Provided passage:
[Start of section]

West Virginia school adds Wharton to name
Ohio Valley University renamed its business school after donors Gene and Joyce Wharton
October 15, 2013, 6:46 pm · Updated October 15, 2013, 10:53 pm·
Brian Shmerling | DP
There’s a new Wharton on the block.
Ohio Valley University, a small Christian school in Vienna, W. Va., recently renamed their business school the Gene and Joyce Wharton School of Business and Information Technology, honoring the couple who are longtime donors.
However, confusion between the two schools seems somewhat unlikely. While OVU’s Wharton grants undergraduate business degrees — their most popular undergraduate course of study according to the U.S. News and World Report rankings — students at OVU have a significantly different college experience than Penn’s Wharton students.
A letter to incoming freshmen published on the school’s website encourages students to “Be Wholesome!” Additionally, the school’s website states that “all [business] instruction is presented within the framework of Christian principles.” Students also attend Chapel and Assembly five days per week.
Wharton declined to comment on whether or not they were planning to pursue legal action against the Christian university.
In the past, the University has not looked kindly on institutions who adopt the Wharton or Penn name.
This past March, Penn sued the Wharton Business Foundation for using the name. The two parties reached a settlement and the WBF’s former website — www.whartonbusinessfoundation.com — now redirects to a website that is selling the domain name.
In August, the University sued a financial consulting and investment firm named Wharton Advisors Corp over the use of the name “Wharton.”
Penn also filed two lawsuits for trademark infringement against PennRX Pharmacy and Penn Health Ambulance Corporation in September of 2012.
In these four lawsuits, the University claimed that the use of a trademarked name by a company unaffiliated with the university might confuse consumers.
Wharton students seem unaware of, or are indifferent to the OVU business school’s name change.
“I don’t personally have a problem with it but Wharton probably will,” Wharton senior Yadavan Mahendraraj said. “They’re pretty protective of their name.”
Wharton sophomore Monica Dyches said she didn’t care about the new name conflict. “There are other places called Penn,” she said, referencing the Indiana University of Pennsylvania.
According to a press release on OVU’s website, the Whartons became patrons of OVU after hiring several OVU students as supervisors at their newly opened Burger King restaurant. Today they own a franchise of 24 Burger Kings and credit the OVU students they hired in helping them succeed.
Gene Wharton has been on OVU’s Board of Trustees for 33 years, serving as the chairman of the Board from 2001-2004.
Staff Writer Tvisi Ravi contributed reporting.

[End of section]

Input data:
[Start of section]

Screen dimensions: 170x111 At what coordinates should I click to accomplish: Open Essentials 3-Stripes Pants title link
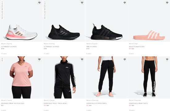point(96,103)
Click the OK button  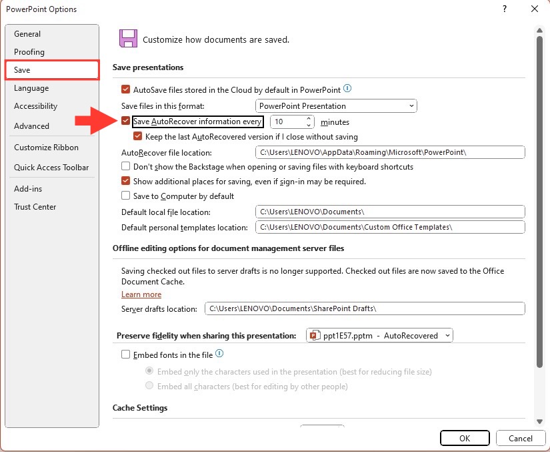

[End of section]

Exercise set:
a – From the article on the Ohio Valley University name change, quote the stretch from "In these four" through "might confuse consumers.".
b – Answer these from the article on the Ohio Valley University name change:
(i) In what town is Ohio Valley University located?
(ii) How many Burger King restaurants do the Whartons own today?
(iii) For how many years has Gene Wharton been on OVU's Board of Trustees?

Solution set:
a –
In these four lawsuits, the University claimed that the use of a trademarked name by a company unaffiliated with the university might confuse consumers.

b –
(i) Vienna, W. Va.
(ii) 24
(iii) 33 years